Bloom Burton Securities Inc. (“Bloom Burton”) acted as financial advisor of Hamilton Thorne in connection with the Transaction and acted as sole agent in connection with the Brokered Private Placement. In connection with the Brokered Private Placement, the Agent received a total cash commission of $583,029.77 and 1,079,684 non-transferable broker warrants (“Broker Warrants”). Each broker warrant is exercisable for a period of 12 months into one common share of Hamilton Thorne at a price of C$0.54 per common share.

The net proceeds were used by Hamilton Thorne to fund a portion of the cash component of the purchase price for the Transaction, and will be used for working capital and general corporate purposes and to fund potential future acquisitions.

All securities issued under the Private Placement and the Transaction will be subject to a four month hold period from the closing date under applicable Canadian securities laws. The Private Placement is subject to receipt of final acceptance from the TSX Venture Exchange.

Related Party Transaction

An aggregate of 2,600,000 Offered Shares representing gross proceeds of approximately C$1,404,000 were issued to certain “related parties” (as such term is defined in Multilateral Instrument 61-101 – Protection of Minority Security Holders in Special Transactions (“MI 61-101”)) to the Company pursuant to the Non-Brokered Private Placement.
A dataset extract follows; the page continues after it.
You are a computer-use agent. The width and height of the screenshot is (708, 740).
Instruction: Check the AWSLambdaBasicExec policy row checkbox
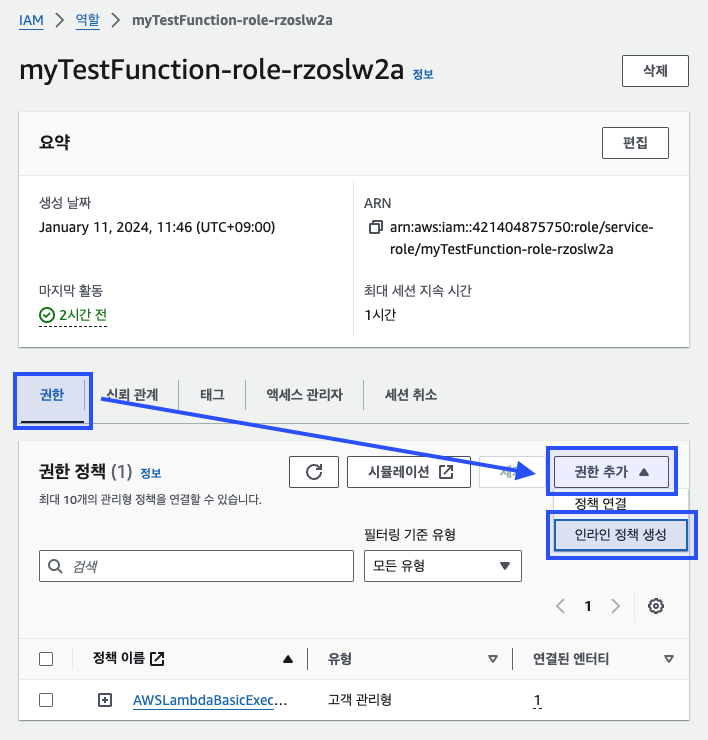click(x=46, y=700)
In accordance with MI 61-101, such related party subscriptions constitute a “related party transaction.” The Company is exempt from the formal valuation requirement of MI 61-101 in connection with the related party subscriptions in reliance on section 5.5(b) of MI 61-101, as no securities of the Company are listed or quoted for trading on the Toronto Stock Exchange, the New York Stock Exchange, the American Stock Exchange, the NASDAQ stock market or any other stock exchange outside of Canada and the United States. Additionally, the Company is exempt from obtaining minority shareholder approval in connection with the related party subscriptions in reliance on section 5.7(1)(a) of MI 61-101, as the aggregate value of the related party subscriptions does not exceed 25% of the market capitalization of the Company.

Due to the expedited timeline of the Transaction and the Private Placement, there will be less than 21 days between the date the Company files its material change report in respect of the Private Placement and the Transaction and the completion date of the Private Placement.

Option Grant

The Company also announced that it has granted a total of 550,000 stock options to Gynemed’s employees to purchase common shares pursuant to the Company’s incentive stock option plan. The options are exercisable at Cdn$0.63 per share, and expire ten years from the date of grant. Grants to employees vest over four years.